In Vitro Fertilization (IVF)
In Vitro Fertilization, or IVF, is a procedure in which a doctor extracts eggs (ova) from a woman’s ovaries; fertilizes them in the laboratory with her partner’s sperm; and then places the fertilized eggs (embryos) back into the woman’s uterus. Compared to other infertility treatments, IVF has the highest rate of success.
The Core Elements of IVF
Fertility drugs (injectable gonadotropin drugs) are administered in order to induce the ovaries to produce multiple eggs. This step requires monitoring by blood tests and ultrasounds.

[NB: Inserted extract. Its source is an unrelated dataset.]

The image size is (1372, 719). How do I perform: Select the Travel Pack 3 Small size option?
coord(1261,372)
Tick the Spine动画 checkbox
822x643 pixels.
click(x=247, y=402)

Atrius Health has 4 monitoring sites (Harvard Vanguard Burlington, Kenmore, Wellesley and Quincy) during weekdays and two (Kenmore and Wellesley) for the weekends. Each patient has an individualized schedule and plan determined by her physician.
This is a minimally-invasive procedure performed in the surgical suite next to the IVF laboratory we use in Lexington. Deep intravenous sedation is given by an anesthesiologist during your procedure to make you completely comfortable. The eggs are retrieved trans-vaginally using a needle that is guided into the ovary using ultrasound. The overall procedure takes approximately 15 minutes.

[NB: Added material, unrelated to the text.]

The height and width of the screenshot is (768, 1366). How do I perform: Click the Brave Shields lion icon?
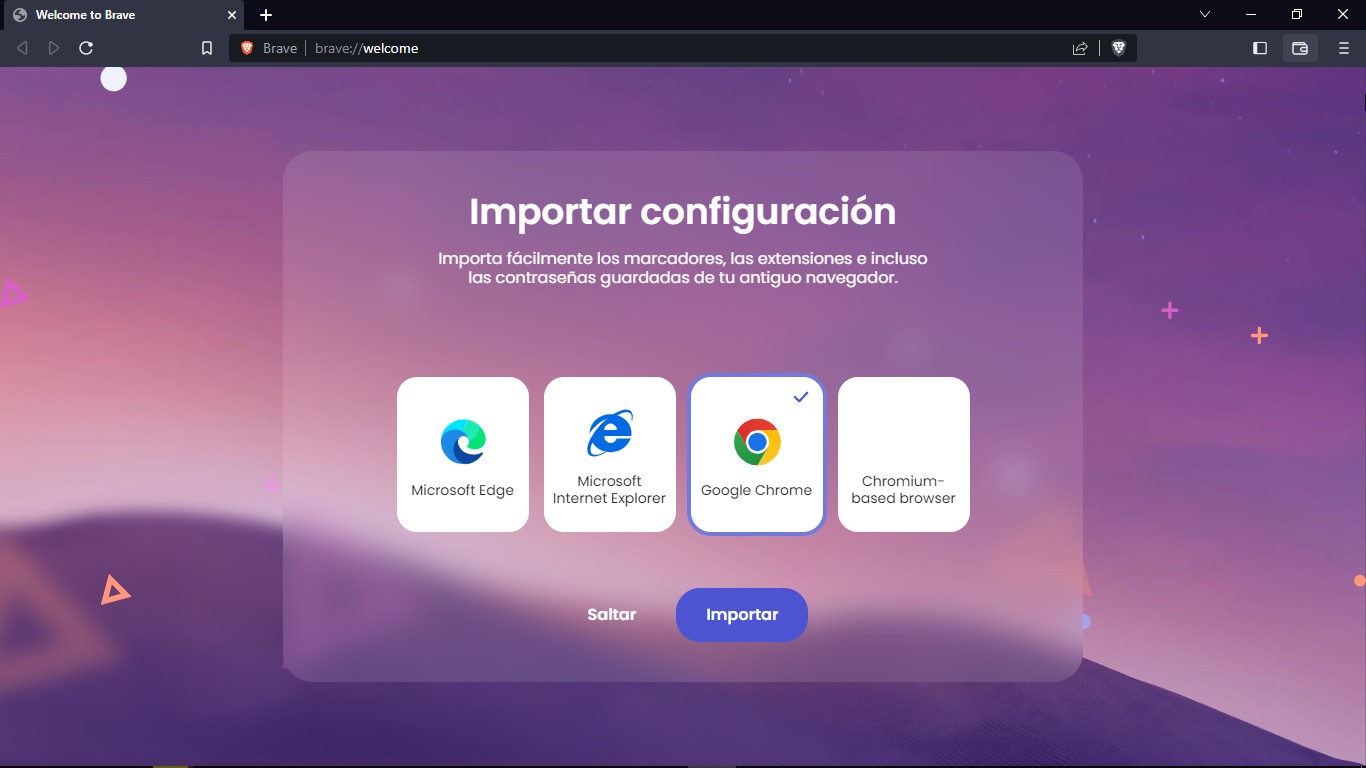pos(1118,48)
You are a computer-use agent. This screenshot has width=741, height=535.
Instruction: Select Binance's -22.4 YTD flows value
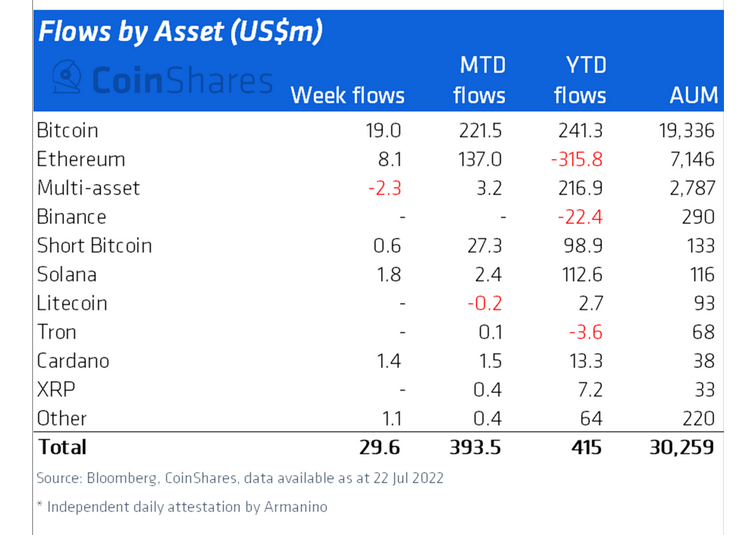point(581,217)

The eggs are evaluated in the laboratory and fertilization is achieved by mixing eggs with sperm (standard) or by injecting a single sperm into each egg (Intracytoplasmic sperm injection or ICSI). The fertilized eggs become embryos and these are grown in the laboratory under controlled temperature and humidity for several days.
Embryos may be transferred on day 2, 3 or 5 after retrieval of oocytes and fertilization. The embryo(s) are placed in the uterus using a soft catheter. This procedure is performed under ultrasound guidance and takes approximately 15 minutes. The number of embryos transferred as well as the transfer date is determined after a discussion between the couple and the physician, usually at the beginning of the IVF treatment. In general, we follow national guidelines and recommendations to maximize pregnancy and minimize multiple gestations.

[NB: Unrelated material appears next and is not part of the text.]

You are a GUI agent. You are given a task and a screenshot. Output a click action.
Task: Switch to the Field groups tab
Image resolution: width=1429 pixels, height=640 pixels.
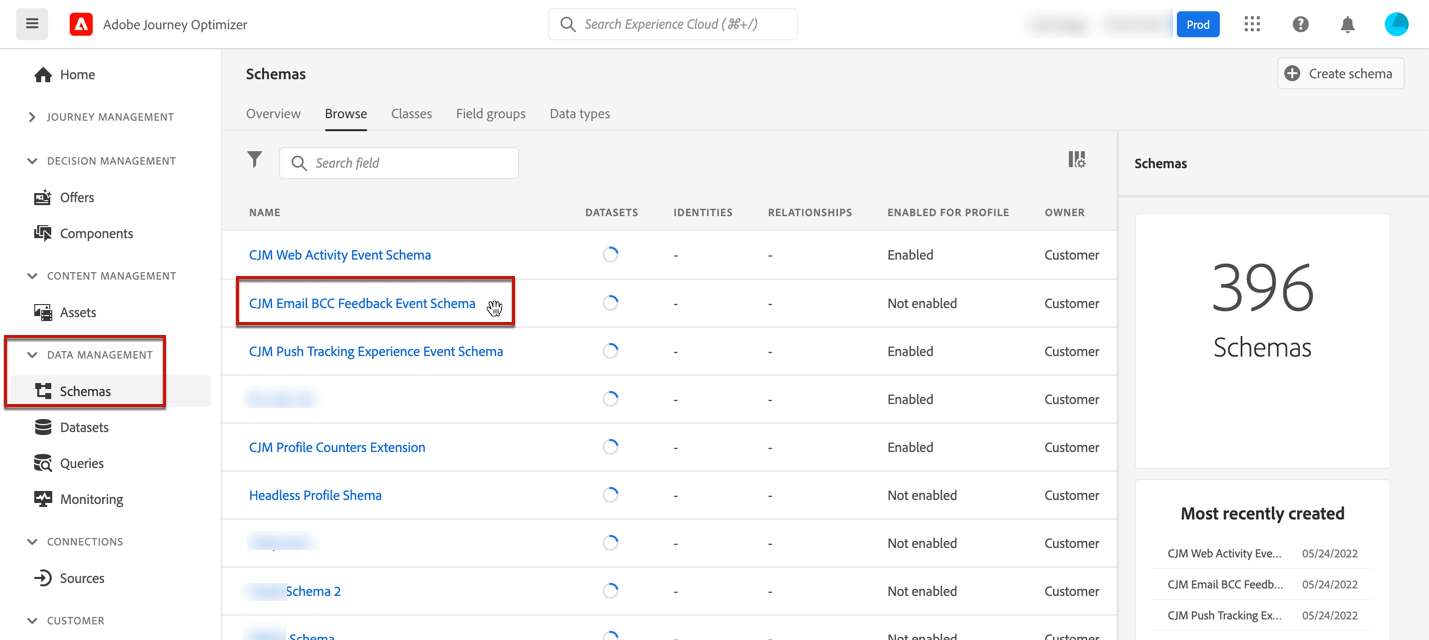(490, 114)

Preimplantation Genetic Diagnosis (PGD)
Preimplantation Genetic Diagnosis (PGD) is a laboratory procedure that provides genetic information about embryos prior to their transfer, or implantation, into the uterus. The information obtained through PGD is used to select the best embryos for transfer.
How PGD Works
A single cell is removed from an eight-cell embryo (day 3 embryo) and this cell is used for diagnosis while the remaining embryo continues to grow in culture until day 5 for embryo transfer. We use a laser to create an opening in the zona pellucida (or strong membrane that forms around an ovum as it develops in the ovary), which then allows the cell to be extracted.
What PGD Can Detect
Cryopreservation of Embryos
Additional (extra) embryos can be frozen and stored for extended periods. The frozen embryo transfer (FET) can then be performed at a later date. In a “thaw” cycle, there is no need for ovarian stimulation so many side effects of fertility drugs are avoided.
Egg freezing is recommended for various reasons, including:
- Preserving eggs in women without partners for future use prior to surgery or medical treatment that can potentially cause loss of ovarian function(such as ovarian surgery or chemotherapy).
- For single women who are concerned about the loss of ovarian function with age. To determine whether you are an appropriate candidate for egg freezing, a physician consultation will evaluate your current ovarian status and discuss the process of IVF including ovarian stimulation to harvest the eggs.
To determine whether you are an appropriate candidate for egg freezing, a physician will evaluate your current ovarian status and discuss the process of IVF including ovarian stimulation to harvest the eggs.